# Lyft is DEAD in New Jersey



## Suberman (Dec 17, 2014)

Months back I signed up for Lyft. I left the application on and had quite a few fake calls. One call spirited me out to an area and than got a cancel. Another call was a joke with some angry drunk woman calling me. I never got any legit calls so I turned it off. 

Just the other day I turned it back on to get nothing. I looked on the Lyft driver map and there very few drivers out there. 

I remember the mentor telling me he was making bank with Lyft in NJ, but I have a completely different experience. Absolutely nothing. On the other hand, Uber keeps me busy with calls. I got 10 Uber fares yesterday from working it part time. All were legit, no joke.


----------



## puber (Aug 31, 2014)

All your posts show how you can't get enough of uber's fluids down your digestive tract and how lyft sucks ass.

Did you fail mentor ride or are you an uber guerrilla PR desk monkey from an Indian call center?


----------



## UberBlackPr1nce (Dec 28, 2014)

Suberman said:


> Months back I signed up for Lyft. I left the application on and had quite a few fake calls. One call spirited me out to an area and than got a cancel. Another call was a joke with some angry drunk woman calling me. I never got any legit calls so I turned it off.
> 
> Just the other day I turned it back on to get nothing. I looked on the Lyft driver map and there very few drivers out there.
> 
> I remember the mentor telling me he was making bank with Lyft in NJ, but I have a completely different experience. Absolutely nothing. On the other hand, Uber keeps me busy with calls. I got 10 Uber fares yesterday from working it part time. All were legit, no joke.


Well you helped uber to kill of lyft driving uber cheap rates. You effectively killed off your only way off the Uber tit.


----------

◆ **Supplied data**
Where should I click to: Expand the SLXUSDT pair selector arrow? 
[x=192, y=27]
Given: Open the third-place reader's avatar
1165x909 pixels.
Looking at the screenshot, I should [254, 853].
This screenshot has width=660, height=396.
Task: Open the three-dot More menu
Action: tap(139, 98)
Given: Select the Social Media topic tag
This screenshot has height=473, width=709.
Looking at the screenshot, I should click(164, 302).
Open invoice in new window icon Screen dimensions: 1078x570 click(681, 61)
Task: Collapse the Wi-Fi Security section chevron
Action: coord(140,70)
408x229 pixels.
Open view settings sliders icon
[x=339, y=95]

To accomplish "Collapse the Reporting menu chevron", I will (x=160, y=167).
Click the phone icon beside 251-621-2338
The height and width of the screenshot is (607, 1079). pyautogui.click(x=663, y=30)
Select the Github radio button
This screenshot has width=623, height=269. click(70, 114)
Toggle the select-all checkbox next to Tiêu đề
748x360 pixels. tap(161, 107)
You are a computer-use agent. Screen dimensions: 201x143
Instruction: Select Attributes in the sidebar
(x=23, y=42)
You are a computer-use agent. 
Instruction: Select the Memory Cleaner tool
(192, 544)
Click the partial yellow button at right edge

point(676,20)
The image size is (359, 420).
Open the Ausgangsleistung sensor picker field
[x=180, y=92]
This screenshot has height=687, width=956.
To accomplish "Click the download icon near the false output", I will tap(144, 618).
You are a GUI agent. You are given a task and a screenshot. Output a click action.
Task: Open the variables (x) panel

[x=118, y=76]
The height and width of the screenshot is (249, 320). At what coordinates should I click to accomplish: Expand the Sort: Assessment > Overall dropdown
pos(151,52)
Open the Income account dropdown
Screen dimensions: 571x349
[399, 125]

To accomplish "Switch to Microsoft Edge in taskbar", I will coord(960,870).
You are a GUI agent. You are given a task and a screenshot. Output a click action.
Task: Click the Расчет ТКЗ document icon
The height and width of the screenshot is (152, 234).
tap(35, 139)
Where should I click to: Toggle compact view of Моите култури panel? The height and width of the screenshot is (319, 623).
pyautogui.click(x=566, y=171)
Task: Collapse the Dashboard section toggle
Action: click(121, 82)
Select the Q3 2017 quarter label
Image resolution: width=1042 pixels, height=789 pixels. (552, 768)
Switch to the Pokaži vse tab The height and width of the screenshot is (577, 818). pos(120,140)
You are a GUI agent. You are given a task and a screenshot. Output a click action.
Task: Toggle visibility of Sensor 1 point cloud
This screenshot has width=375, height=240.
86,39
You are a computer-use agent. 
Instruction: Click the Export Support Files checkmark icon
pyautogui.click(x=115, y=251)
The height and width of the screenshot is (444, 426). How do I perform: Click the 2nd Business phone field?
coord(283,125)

◆ **Stated goal A**
Reproduce the Lyft thread from "## puber (Aug" to "Indian call center?" word for word.
◆ **Stated goal B**
Transcribe the records verbatim, from their first line to the line with "[x=339, y=95]".
The records are unrelated to the Lyft thread.

◆ **Problem solution A**
## puber (Aug 31, 2014)

All your posts show how you can't get enough of uber's fluids down your digestive tract and how lyft sucks ass.

Did you fail mentor ride or are you an uber guerrilla PR desk monkey from an Indian call center?

◆ **Problem solution B**
Where should I click to: Expand the SLXUSDT pair selector arrow? 
[x=192, y=27]
Given: Open the third-place reader's avatar
1165x909 pixels.
Looking at the screenshot, I should [254, 853].
This screenshot has width=660, height=396.
Task: Open the three-dot More menu
Action: tap(139, 98)
Given: Select the Social Media topic tag
This screenshot has height=473, width=709.
Looking at the screenshot, I should click(164, 302).
Open invoice in new window icon Screen dimensions: 1078x570 click(681, 61)
Task: Collapse the Wi-Fi Security section chevron
Action: coord(140,70)
408x229 pixels.
Open view settings sliders icon
[x=339, y=95]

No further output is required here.